▶ [Given task]:
Lay out the entries from the line containing "Image resolution: width=724" through the line containing "pos(409,703)", both included, as a JSON list of strings with one string per line. Skip blank lines and leave the pictures out.

▶ [Entries supplied]:
-- START --

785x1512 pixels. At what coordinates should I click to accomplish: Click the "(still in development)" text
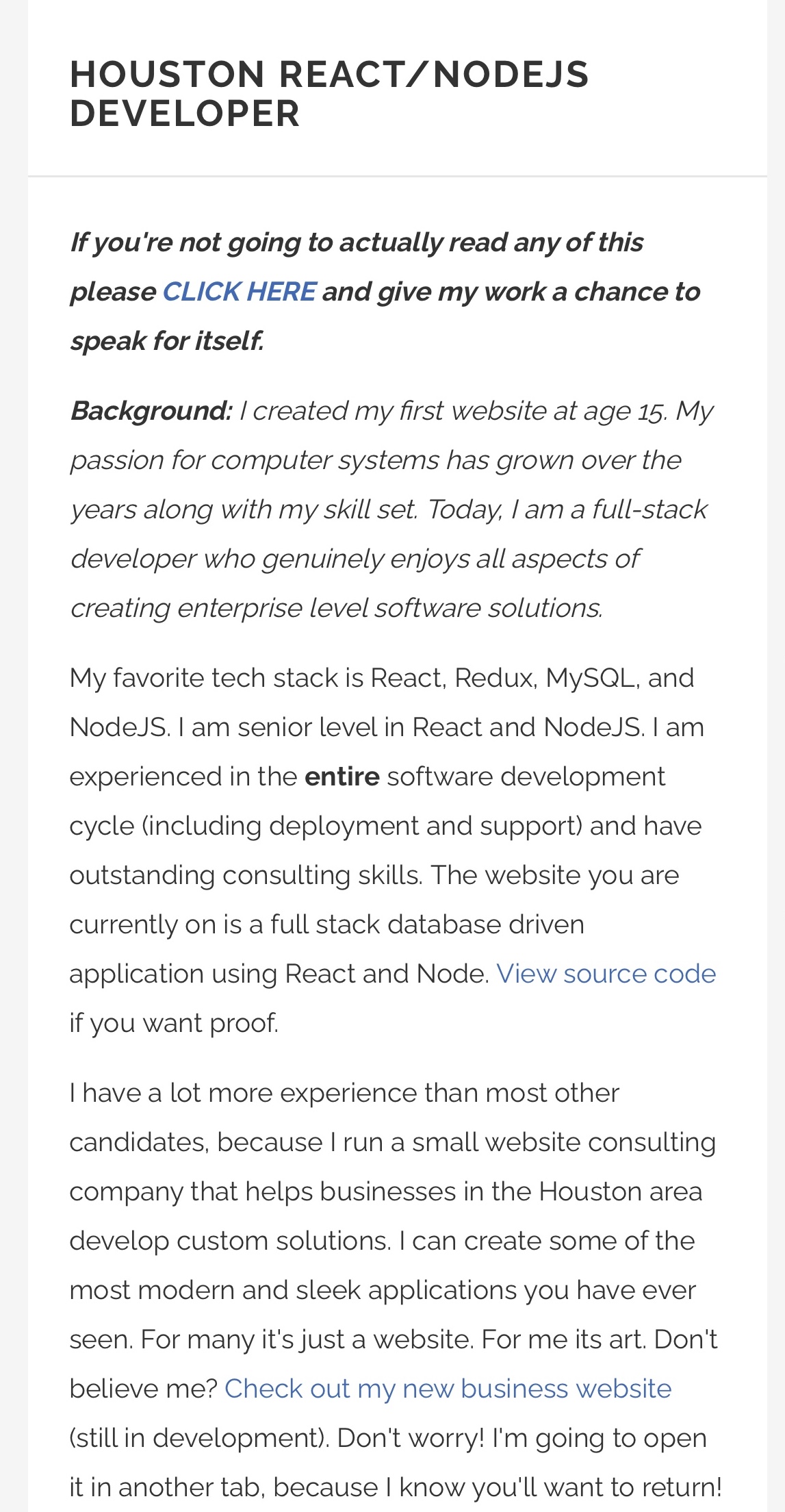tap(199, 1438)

-- END --
-- START --

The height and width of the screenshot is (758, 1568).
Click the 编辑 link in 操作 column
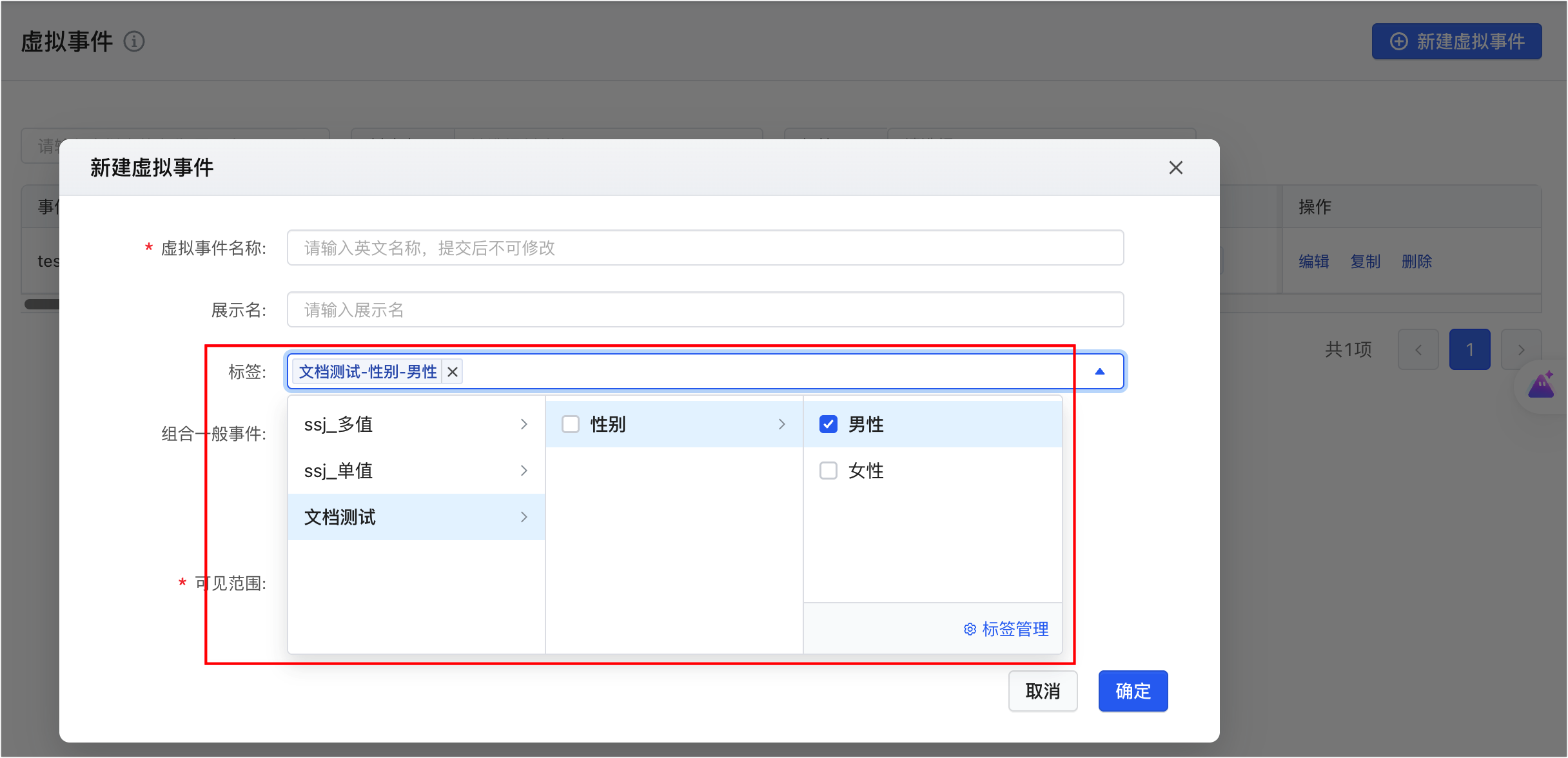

-- END --
-- START --

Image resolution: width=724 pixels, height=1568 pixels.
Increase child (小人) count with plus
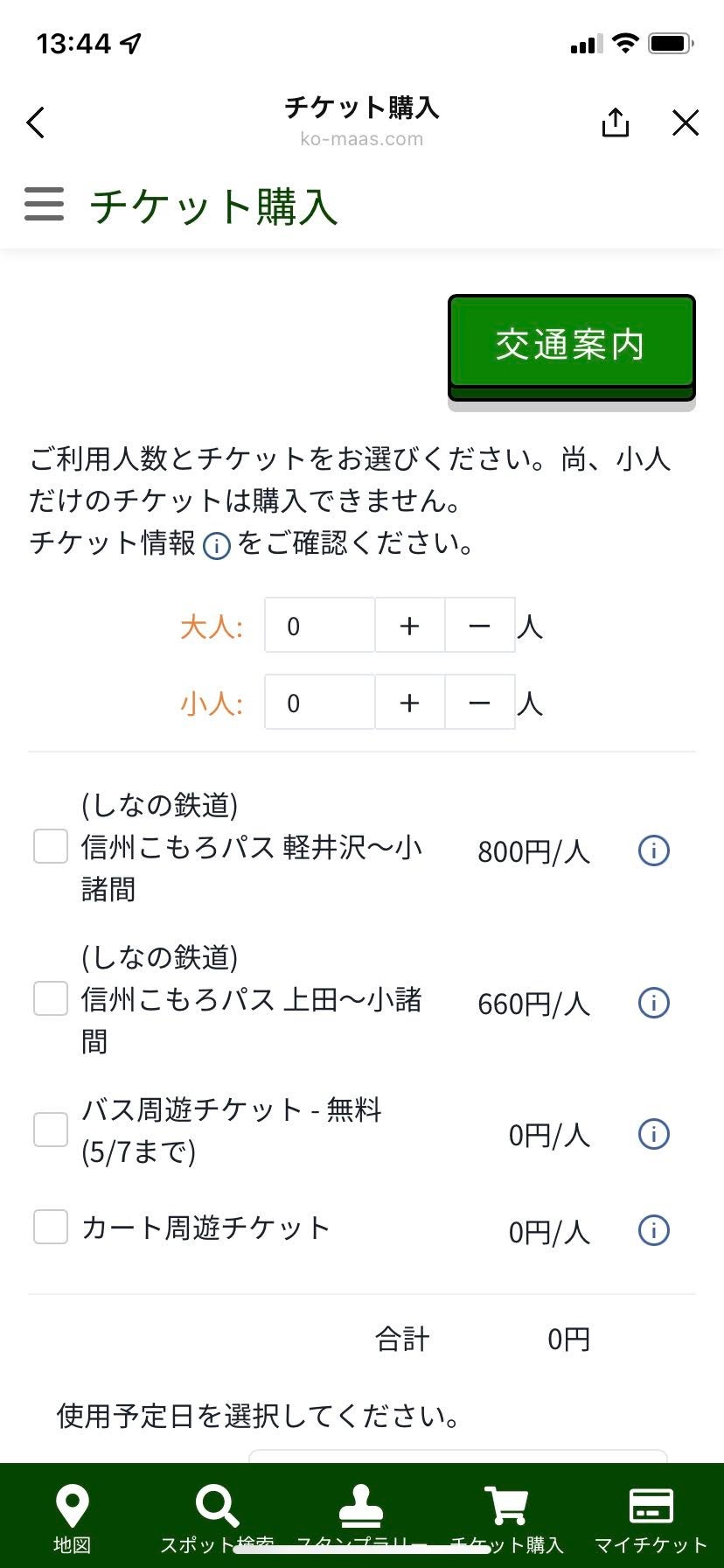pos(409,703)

-- END --

▶ [Written reply]:
[
  "Image resolution: width=724 pixels, height=1568 pixels.",
  "Increase child (小人) count with plus",
  "pos(409,703)"
]